Learner experience (LX) , as you may have heard, is about educators designing, strangely enough, for learners.
It may seem like a no-brainer – but it hasn’t always been this way. We used to talk about instructional design. Which, if you think about it, is an outdated and one directional model:
Instructor | Content > Learner
LX starts from the learner’s point of view and draws from a few different disciplines, as you can see in this explainer on LX. How does that translate to designing for learning (rather than instructing)? It involves these phases (thereabouts):
↓| Empathise – put yourself in your learners’ shoes
↓↑ Define – what do they need to do?
↓↑ Ideate – ideas, ideas, and more ideas about how to learn
↓↑ Prototype – do a rough plan or model or both
|↑ Test – try it out
Your learners’ shoes
Understand what works for your learners, before designing. Ask them. As educators, we’re good at empathy and listening to others so it’s a matter of focusing that. Of course what you design in your subject or course needs to be aligned with learning outcomes and objectives – where you’ve defined what it is students need to do.

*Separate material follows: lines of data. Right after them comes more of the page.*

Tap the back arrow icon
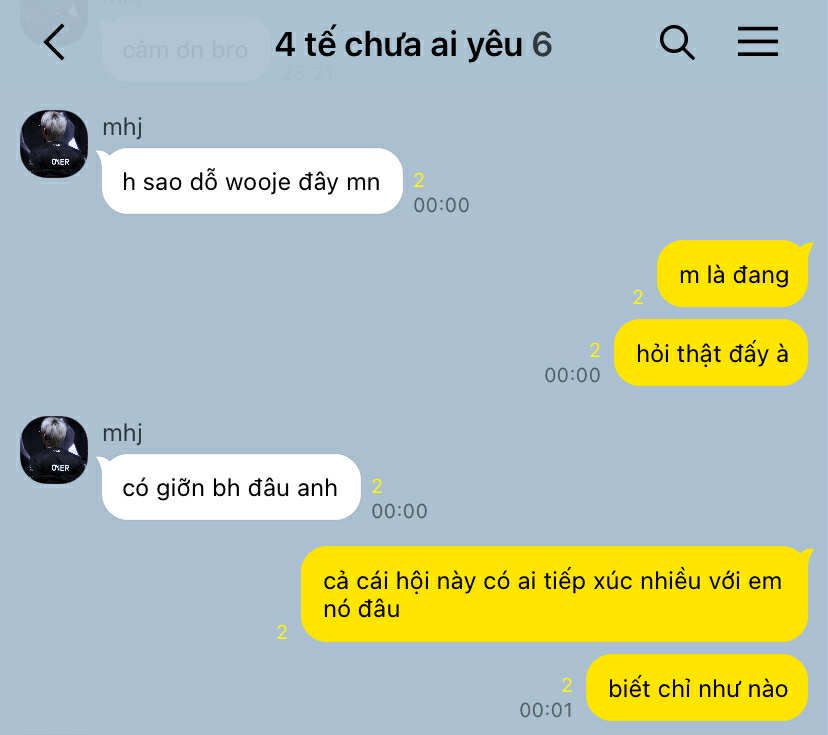The height and width of the screenshot is (735, 828). click(55, 42)
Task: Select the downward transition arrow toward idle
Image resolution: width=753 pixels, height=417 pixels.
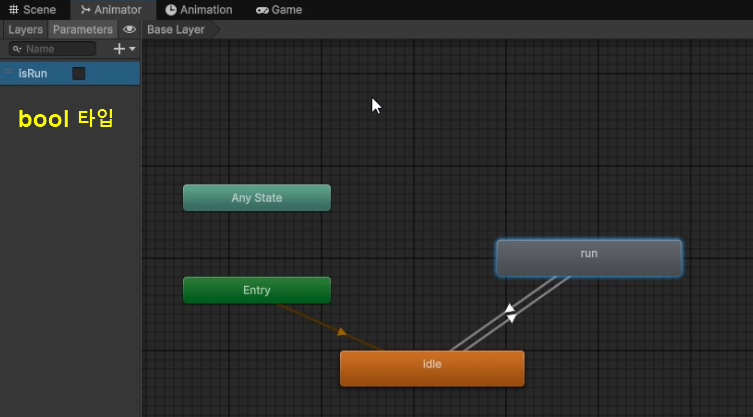Action: click(512, 318)
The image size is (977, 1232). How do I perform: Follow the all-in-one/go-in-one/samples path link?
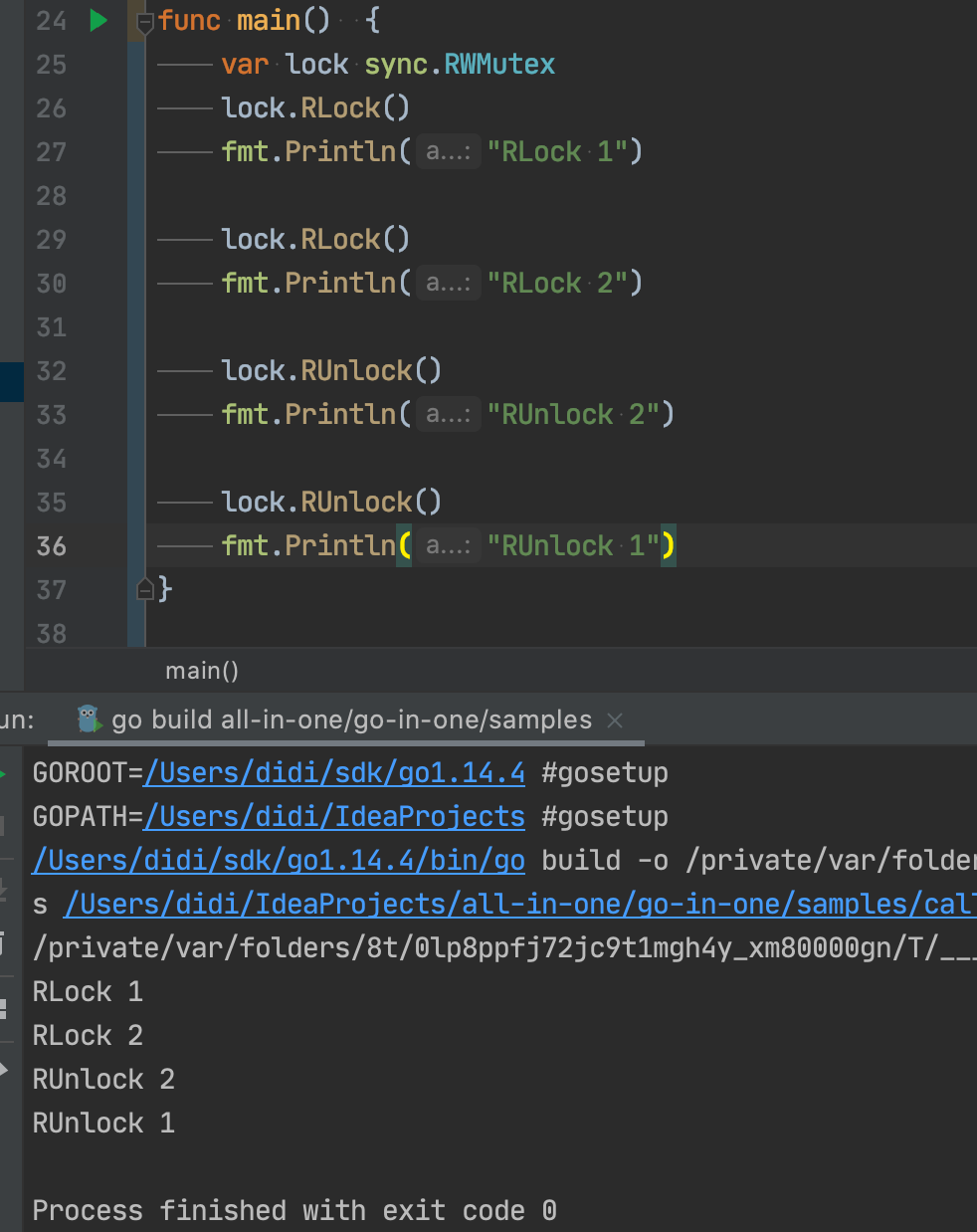(517, 905)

Then comes the fun part – integrating what you know about your learners and learning objectives. Pose questions – what if we did this instead of that? You can call it brainstorming or ideating. It might get messy.
LX borrows from design thinking principles and creative problem solving in business disciplines. Prototyping and testing are also an important part of the lx process. In the end, it’s about what works.
But as we know, learning and teaching is not perfect. Sometimes tweaking is enough, sometimes it’s a knock-down, redesign and rebuild! So whats’s the biggest take-away from LX? Learner first, then try out your ideas.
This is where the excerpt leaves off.